Over 10 years there was no real difference in the percentage of two embryo transfers. It’s actually gaining a little bit of popularity (8% over 10 years)! But, three and four embryos per transfer saw a huge drop, and the percentage of single embryo transfers saw a meteoric rise from 10.7% to about 33.5 percent.
The Final Blow
On top of all that, I can think of at least one other reason for the “lower” success rates in recent years. This may be speculative, but what seems to be happening is that in recent years doctors are more often choosing to transfer embryos as blastocysts (day 5). In the past (some clinics still do this), embryos were transferred at 3 days old. The so-called cleavage stage.
While scientific studies have shown that the pregnancy and live birth rates are higher with day 5 transfers, there is an increased chance of there not being an embryo left to transfer when waiting the full 5 days. This, in turn, increases the number of cycles where there is no embryo to transfer (so an automatic failure)! On the plus side, if your embryo(s) do make it to day 5, they sure are strong little survivors! It’s the best natural selection method currently available.
So is IVF Getting Better or Not?
Yes and no!
Let’s try to sum it all up:
- Pregnancy rates have been fairly stable in the past decade.
- Live birth rates have been fairly stable in the past decade.
- Day 5 transfers are becoming more common than 3-day transfers, potentially increasing the number of “failed cycles”, but also leading to an increased chance of implantation when a transfer does occur.
- More and more people choose to transfer a single embryo.
- When transferring more than 1 embryo the birth of multiples is common.
- There are risks associated with multiples, so if it can be avoided, it should.
- Single embryo transfers reduce the pregnancy rates slightly, but;
- Additional transfers of previously frozen embryos collected from the same stimulation cycle result in similar pregnancy rates.

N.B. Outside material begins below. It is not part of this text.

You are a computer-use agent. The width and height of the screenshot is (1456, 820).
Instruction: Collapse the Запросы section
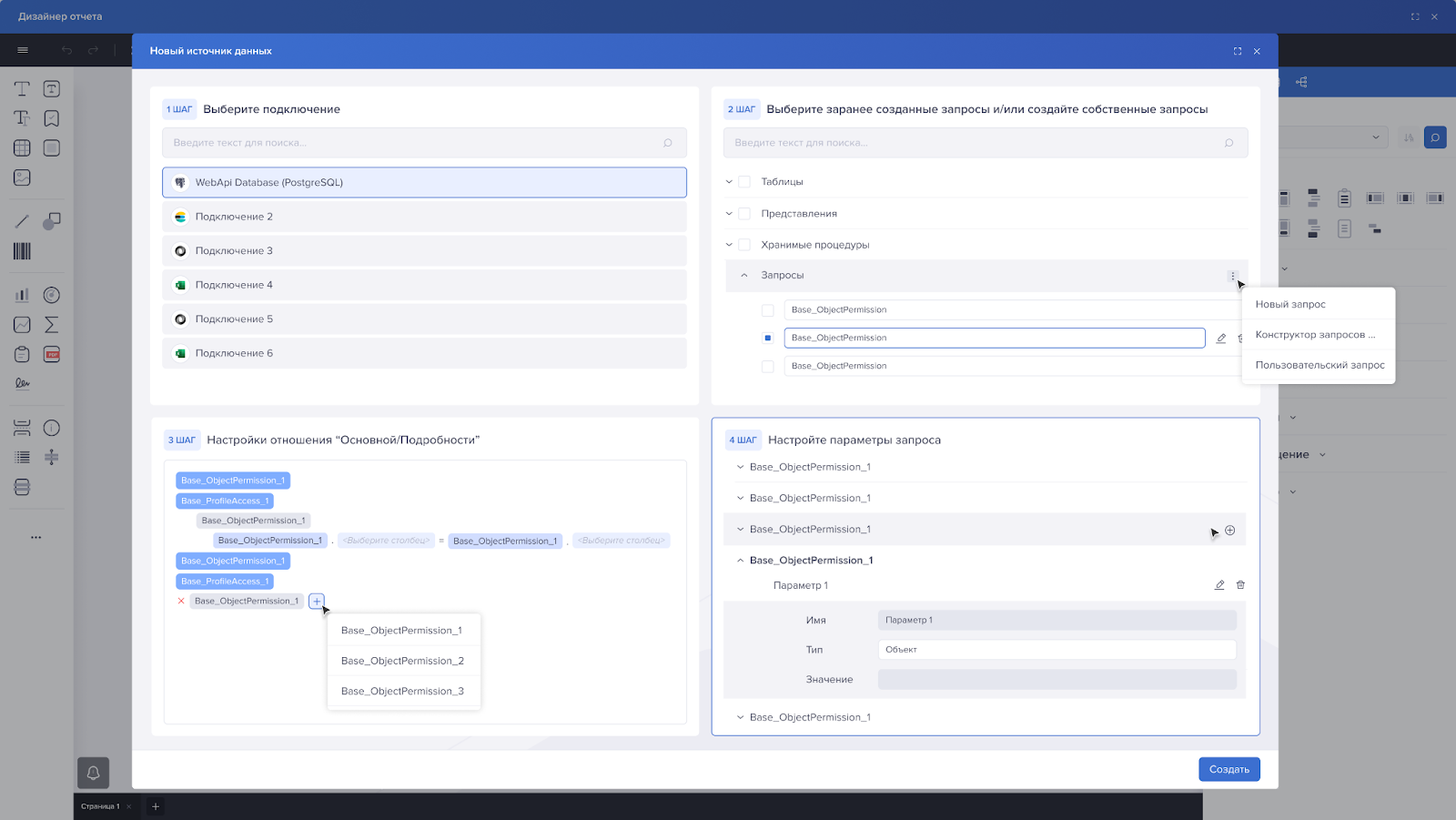[744, 276]
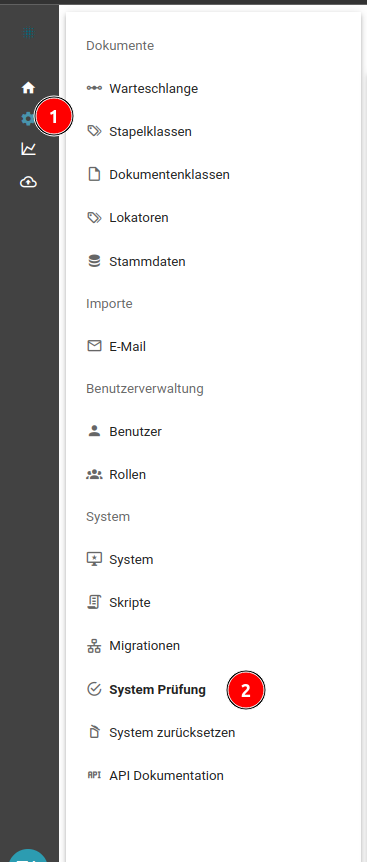Click the Migrationen network icon

[94, 646]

Are IVF doctors getting better? Probably. The fact that the rate of >2 embryos transferred per cycle are decreasing (leading to fewer infants that are born prematurely or underweight) tells us that we’re heading in the right direction. Doctors no longer need to increase their success rates by transferring as many embryos as possible. They have better alternatives. That, to me, tells me that IVF is indeed getting better.
Edit by Mrs. Frugalcrib: So our Instagram followers posted a lot of interesting theories on why we see that slight dip in success rates over the years. Most said they expected an increase in age to contribute to what we’re seeing. I decided to check it out.
While the CDC doesn’t give us exact age details, they do mention the mean age of all women who underwent IVF. Since 2005, the mean age has been 36 every single year. Those younger than 35 still make up the largest proportion of women undergoing treatment, that hasn’t changed either.
So while it’s certainly an interesting idea, I don’t think age can fully explain the (slight) decline in success rates per initiated cycle. Just like with many things in life (and science!) there’s rarely a single reason for any occurrences.